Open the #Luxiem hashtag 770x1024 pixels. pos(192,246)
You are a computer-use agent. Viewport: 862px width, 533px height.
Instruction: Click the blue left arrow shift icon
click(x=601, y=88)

+ + + +

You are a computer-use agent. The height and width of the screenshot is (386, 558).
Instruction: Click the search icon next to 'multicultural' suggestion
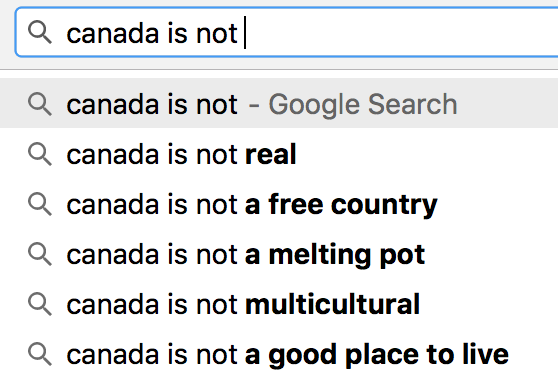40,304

+ + + +

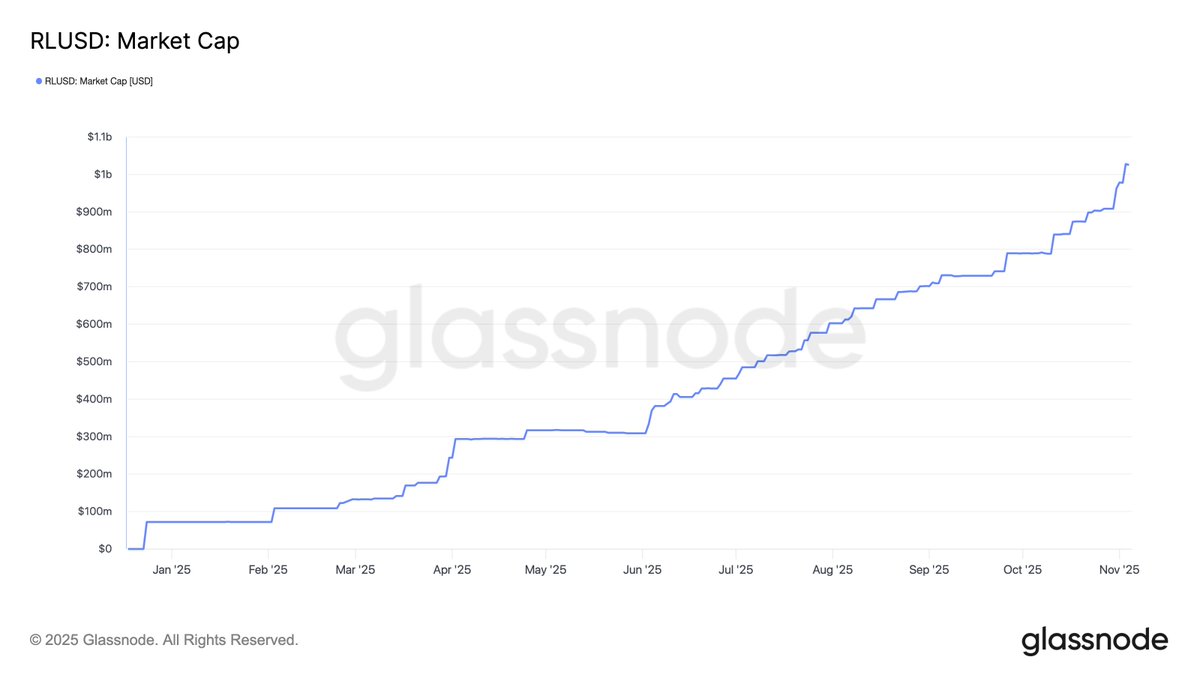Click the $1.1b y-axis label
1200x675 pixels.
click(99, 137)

+ + + +

What to work on: Scan the listing above and identify each line holding the string "width"; copy every such line.

Output:
You are a computer-use agent. Viewport: 862px width, 533px height.
You are a computer-use agent. The height and width of the screenshot is (386, 558).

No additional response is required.